No regresso a Hollywood, sem trabalho, o produtor Samuel Bronston o
convidou para dirigir um épico histórico tão ao feitio da época: O rei dos reis (King of kings,
1961), quase três horas de projeção. Apesar de a crítica, na época, ter
fechado os olhos para o filme, e, hoje, revisto, tem alguns defensores
entusiásticos. Trata-se da história de Jesus Cristo do nascimento até a
ressurreição. Quem o interpreta é Jeffrey Hunter (o acompanhante de
Etahn Edwards em Rastros de ódio/The seachers, de John Ford). Há
close ups magníficos de seus olhos azuis.
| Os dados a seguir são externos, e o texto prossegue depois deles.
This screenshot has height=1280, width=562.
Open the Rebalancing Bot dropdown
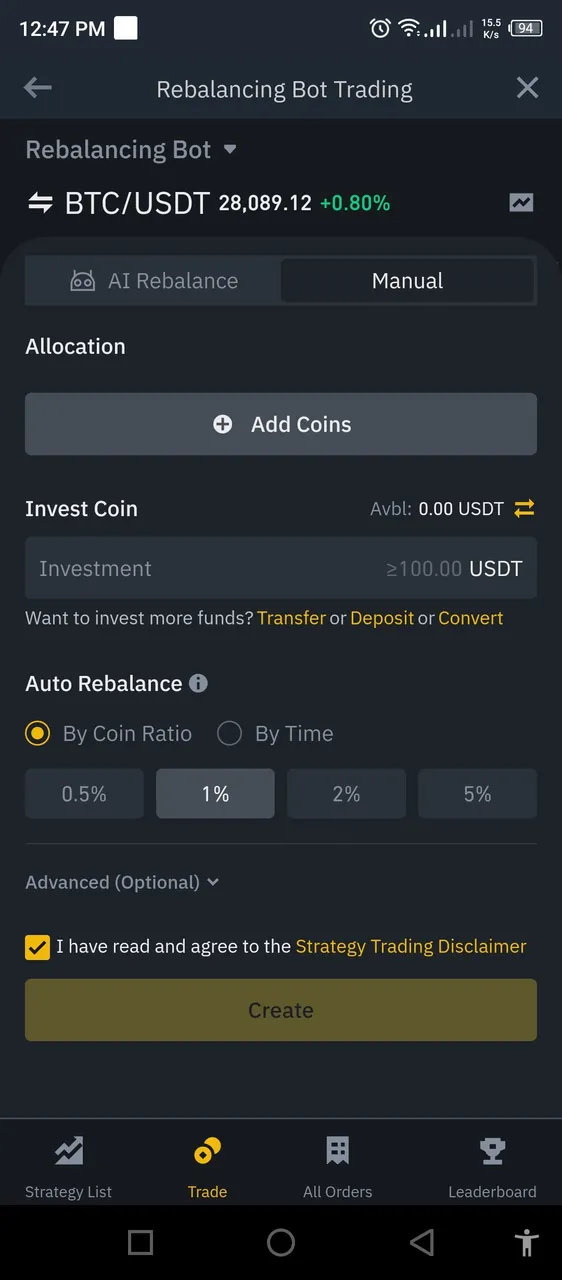pos(131,150)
Novamente utilizando com
sabedoria o Cinemascope, para alguns críticos que viram grandeza em King of kings, Ray amplia, aqui, os limites de seu mundo e depura as suas constantes expressivas.
Gosto muito de outra superprodução de Bronston dirigida por Ray: 55 dias em Pequim (55 days at Peking,
1963), canto de cisne de Nicholas Ray, com Charlton Heston, Ava
Gardner, David Niven, Flora Robson, John Ireland, Harry Andrews, e o
próprio Nicholas Ray no papel do embaixador. Estrangeiros são
constrangidos e cercados durante a revolta dos Boxers, A única saída
para eles é ser liderado por um valente e obstinado membro da Marinha
norte-americana e pelo embaixador britânico. O filme, na época, foi
malhadíssimo pela crítica.
Eis, portanto, a trajetória de um grande diretor de cinema. Nada existe hoje que se lhe possa comparar.